<<<<

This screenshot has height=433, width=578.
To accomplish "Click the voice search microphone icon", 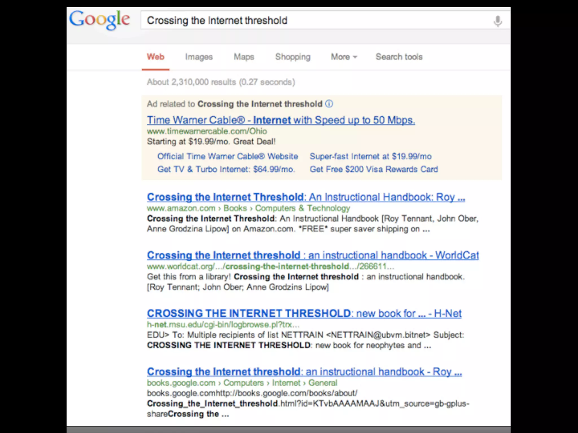I will pos(498,21).
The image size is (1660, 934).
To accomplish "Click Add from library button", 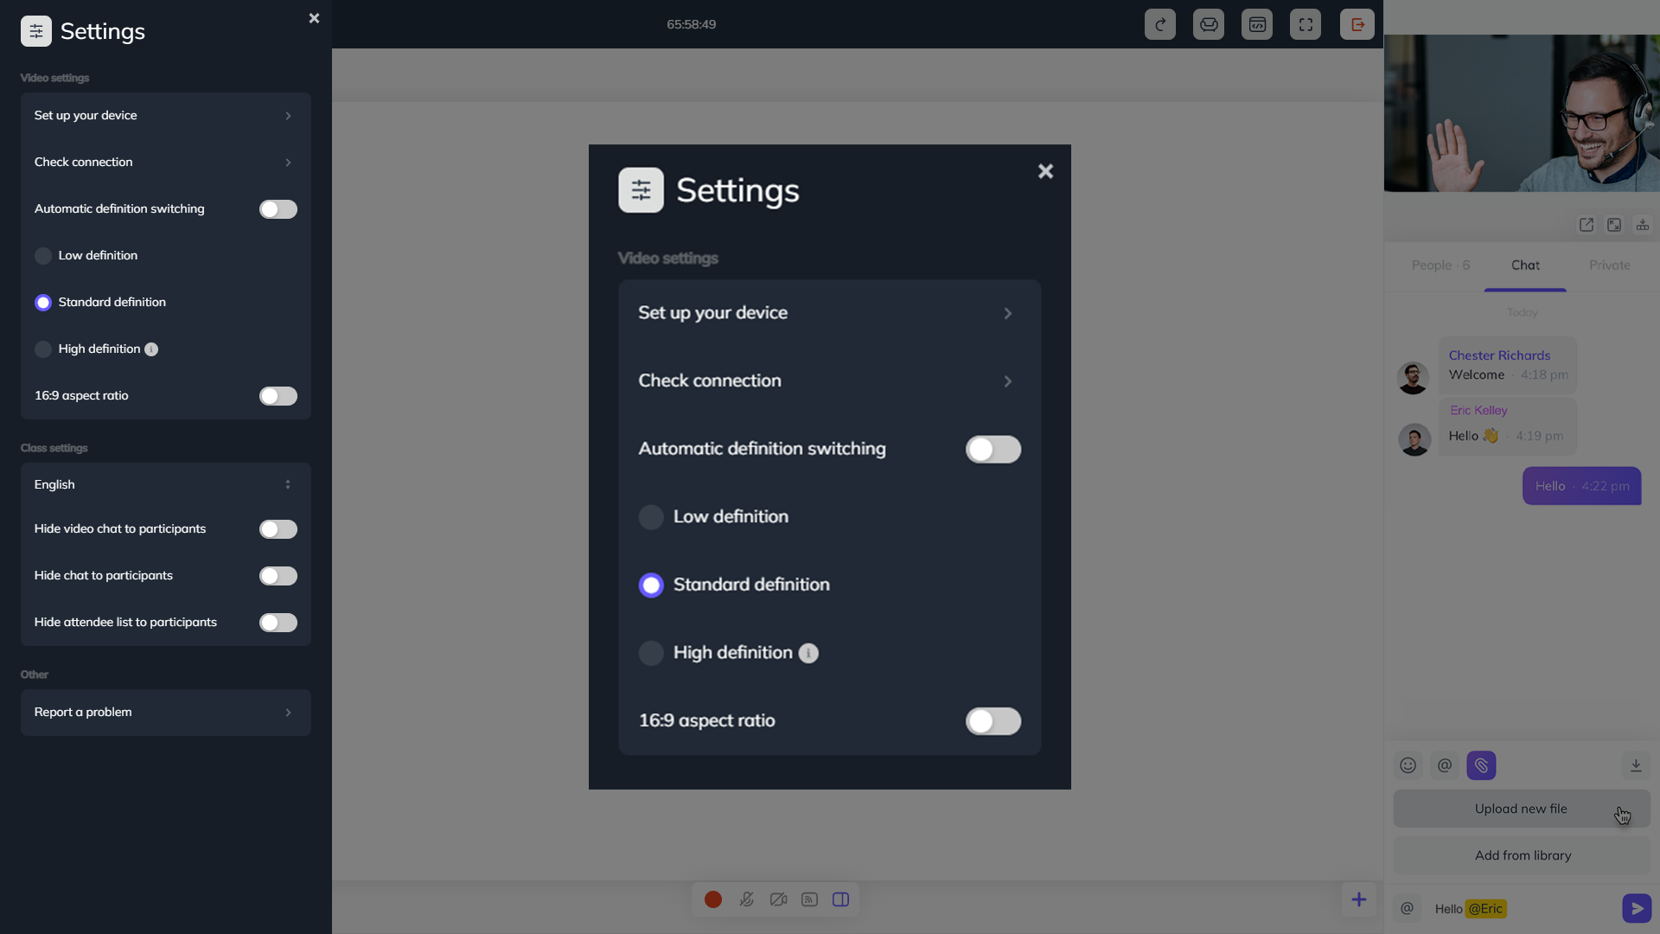I will (1522, 855).
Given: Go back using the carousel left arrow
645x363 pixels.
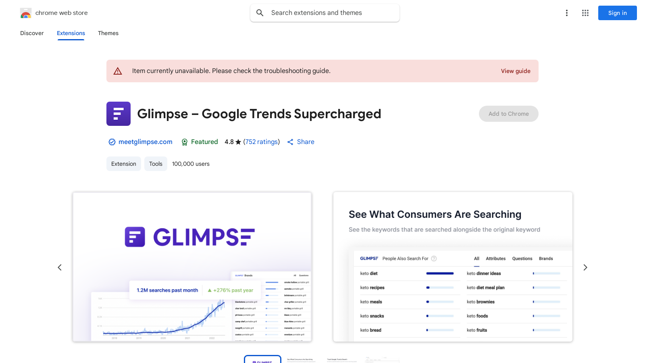Looking at the screenshot, I should (x=60, y=267).
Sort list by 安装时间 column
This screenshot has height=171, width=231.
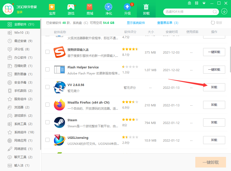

>>>>

• Aim of the task:
Report each line of the records above that contains the word "width".

• Exercise answer:
This screenshot has height=433, width=578.
This screenshot has height=171, width=231.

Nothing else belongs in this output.